- [Directions for this task]
Transcribe each line of the records below exactly, excluding any embedded images.

- [Dataset]

* * *

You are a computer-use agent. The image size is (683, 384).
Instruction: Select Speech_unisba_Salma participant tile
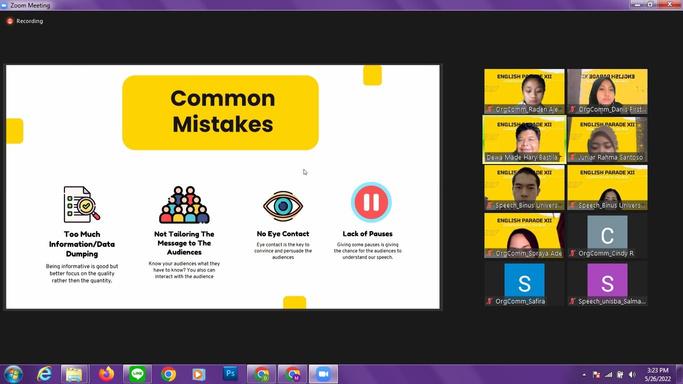(607, 284)
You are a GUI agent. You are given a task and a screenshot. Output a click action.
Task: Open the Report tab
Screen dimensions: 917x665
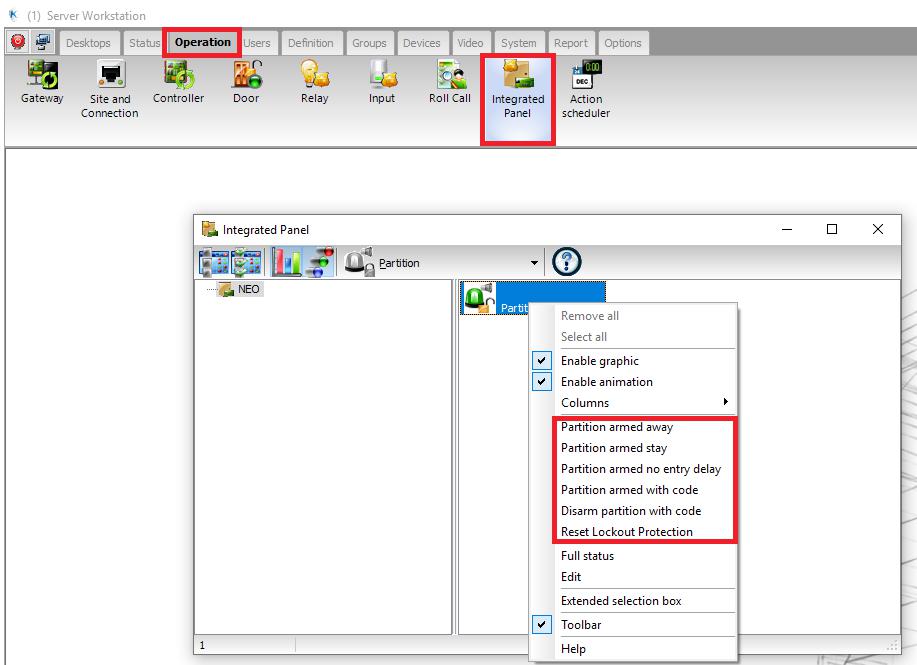tap(571, 43)
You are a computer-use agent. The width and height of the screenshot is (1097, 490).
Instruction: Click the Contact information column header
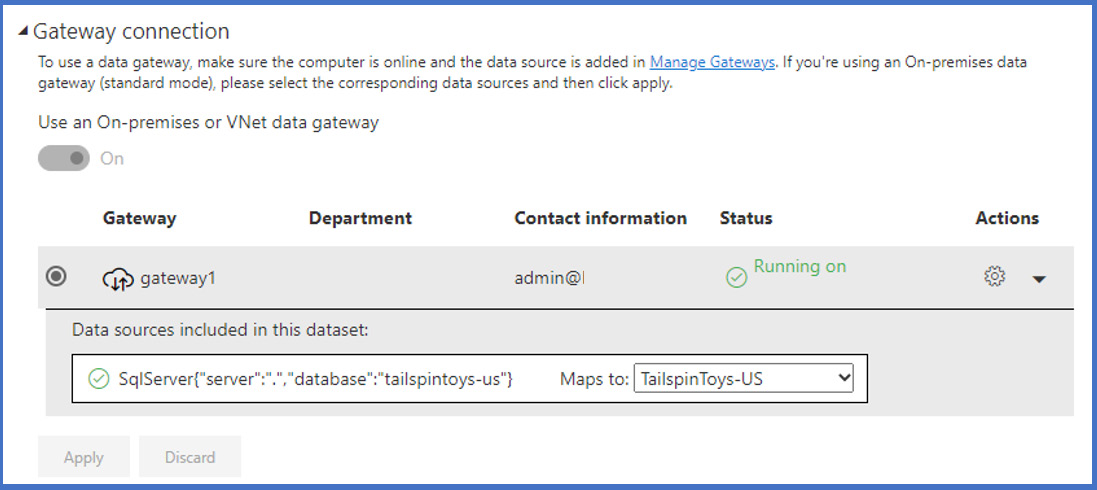(x=600, y=218)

* * *

- [Response box]
You are a computer-use agent. The image size is (683, 384).
Instruction: Select Speech_unisba_Salma participant tile
(607, 284)
You are a GUI agent. You are given a task and a screenshot. Output a click action.
Task: Open the Report tab
Screen dimensions: 917x665
tap(571, 43)
You are a computer-use agent. The width and height of the screenshot is (1097, 490).
Instruction: Click the Contact information column header
(x=600, y=218)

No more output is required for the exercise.